Interesting size comparison between Little Gull and other species of gull. The two birds to the left of the Little Gull are Ring-billed Gulls!
Again, a nice size comparison betweem Ring-billed (left) and American Herring Gulls (rear and right).
Winter storms bringing almost continuous snow since noon on Friday, really had me itching me to get out and check the gulls at Turner's Falls late this afternoon. Conditions were horrendous on the roads getting out there and visibility appalling once I'd arrived. Fortunately, the handful of gulls present and roosting on the ice were very close to the road on Riverview Drive on the Gill side of the river.
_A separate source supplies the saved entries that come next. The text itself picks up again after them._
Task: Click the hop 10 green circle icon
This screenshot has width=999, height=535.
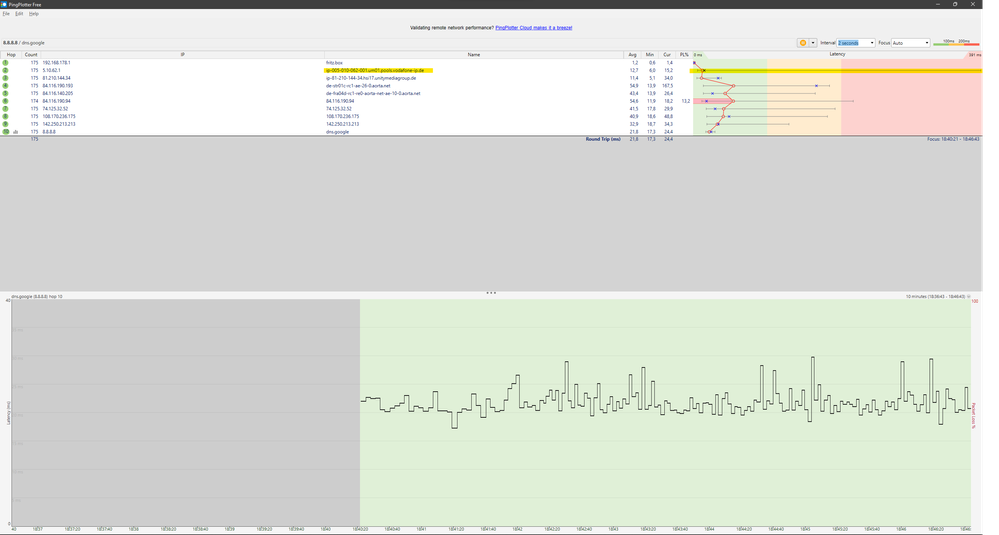Action: click(x=5, y=131)
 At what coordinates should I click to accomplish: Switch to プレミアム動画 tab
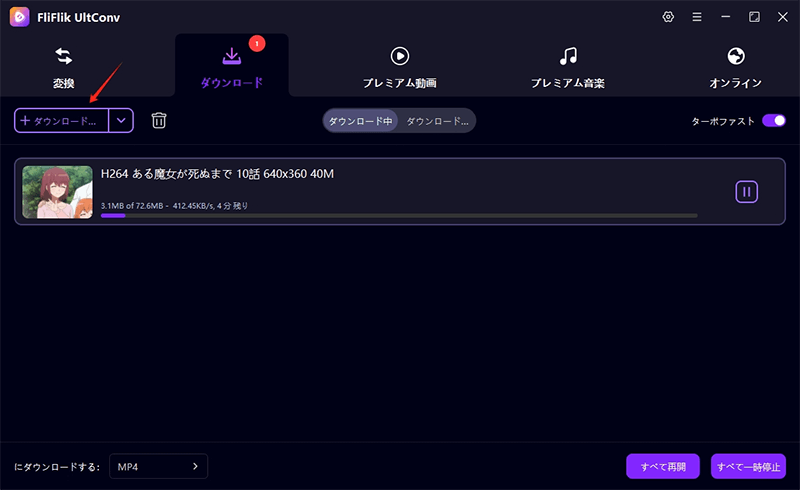[399, 66]
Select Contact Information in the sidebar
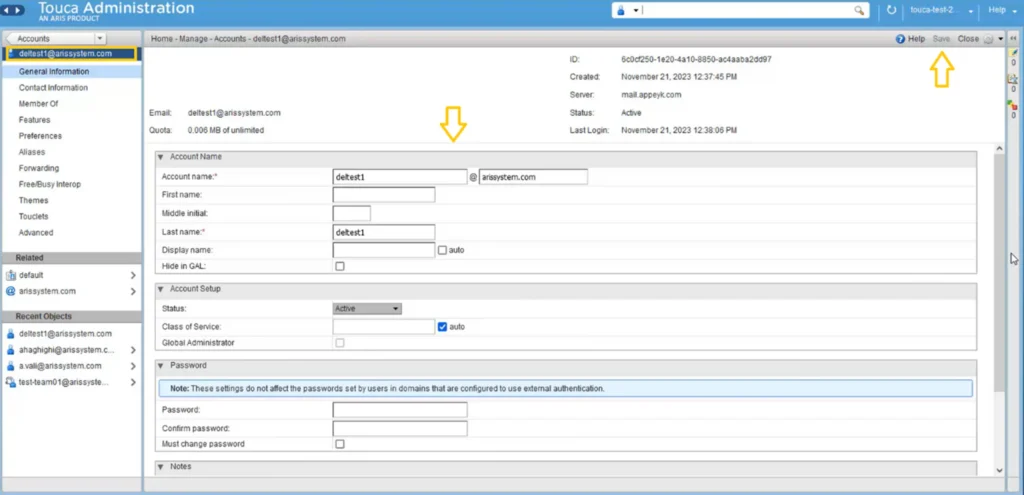This screenshot has width=1024, height=495. tap(54, 88)
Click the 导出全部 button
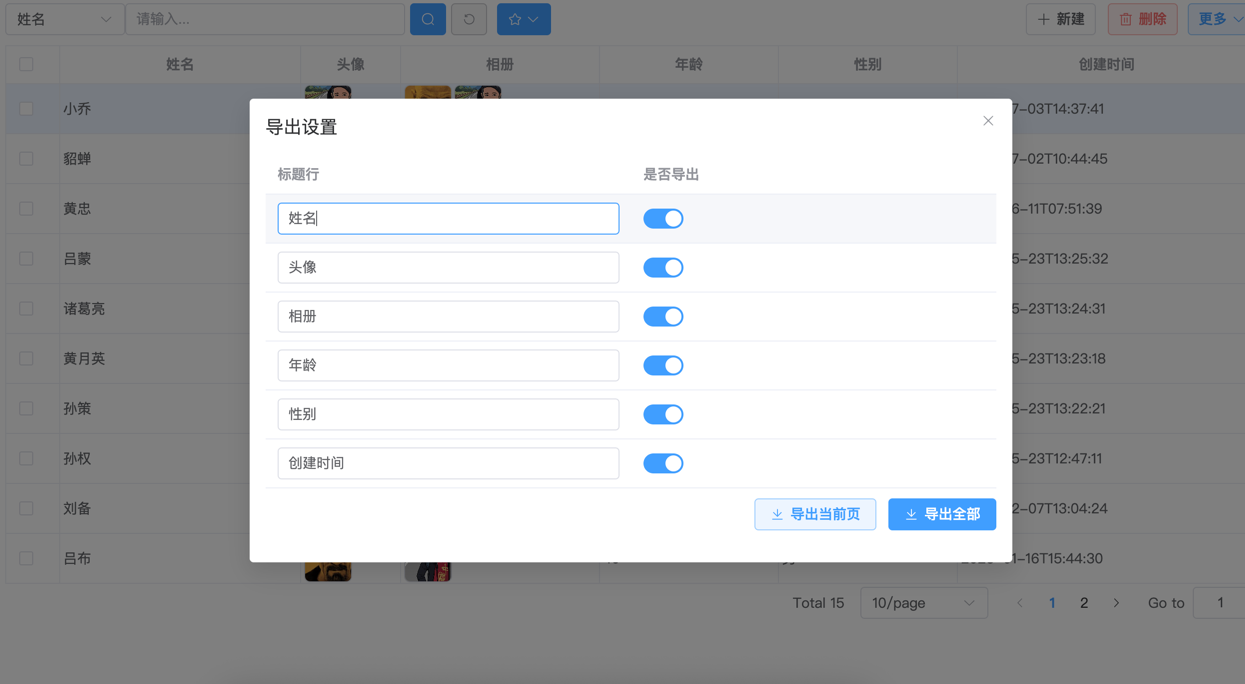The height and width of the screenshot is (684, 1245). pyautogui.click(x=941, y=514)
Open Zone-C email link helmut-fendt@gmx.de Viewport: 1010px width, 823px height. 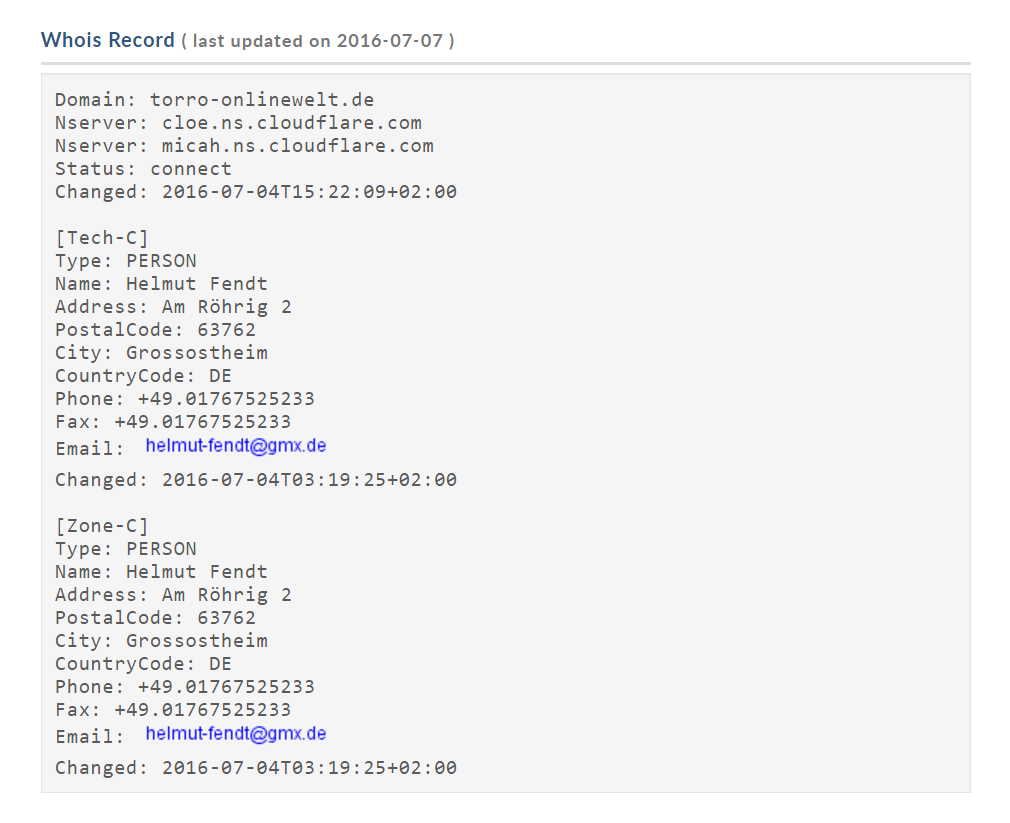coord(236,734)
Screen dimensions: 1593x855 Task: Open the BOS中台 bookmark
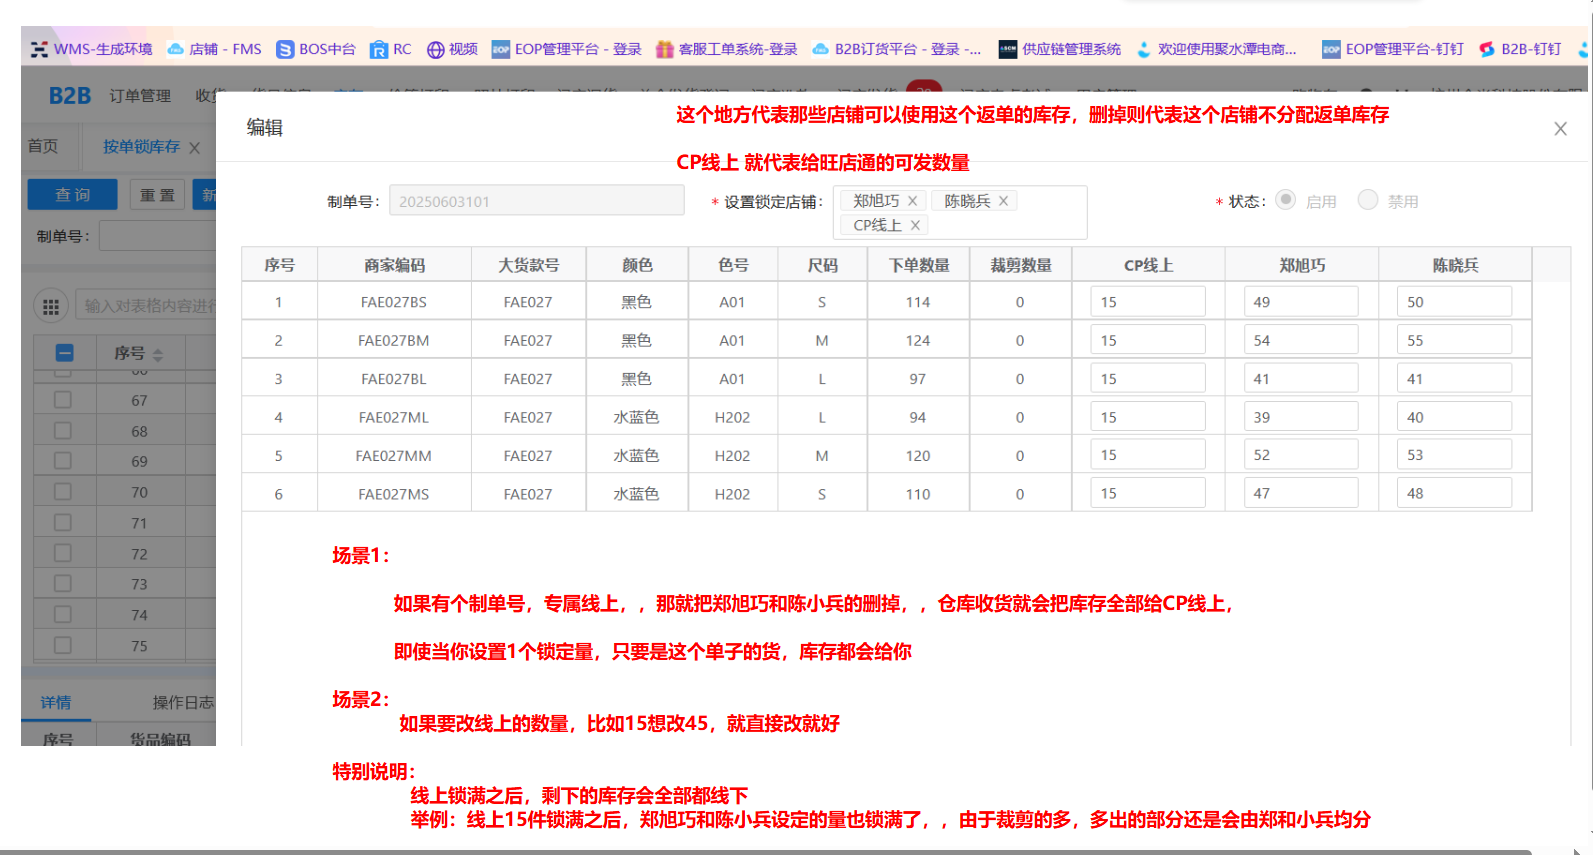[316, 49]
I'd expected to see more birds. There were probably less than 100 gulls present, but the highlight came as a complete surprise - an adult Little Gull! The record shots are the best that I could get in the blizzard and fading light. Having made just one call to Scott Surner, the 'grapevine' seemed to work well and allow Mark Fairbrother to get out and see the bird before darkness set in.
Although not a state rarity, it would appear that Little Gulls are absolutely exceptional in interior Massachusetts. I can only find one inland record, a second-cycle bird at Lake Onota, Pittsfield, Berkshire County, April 20th - 21st, 1946 (Griscom).
I'd certainly be interested to know of any other reports from interior MA or any records along the Connecticut River Valley?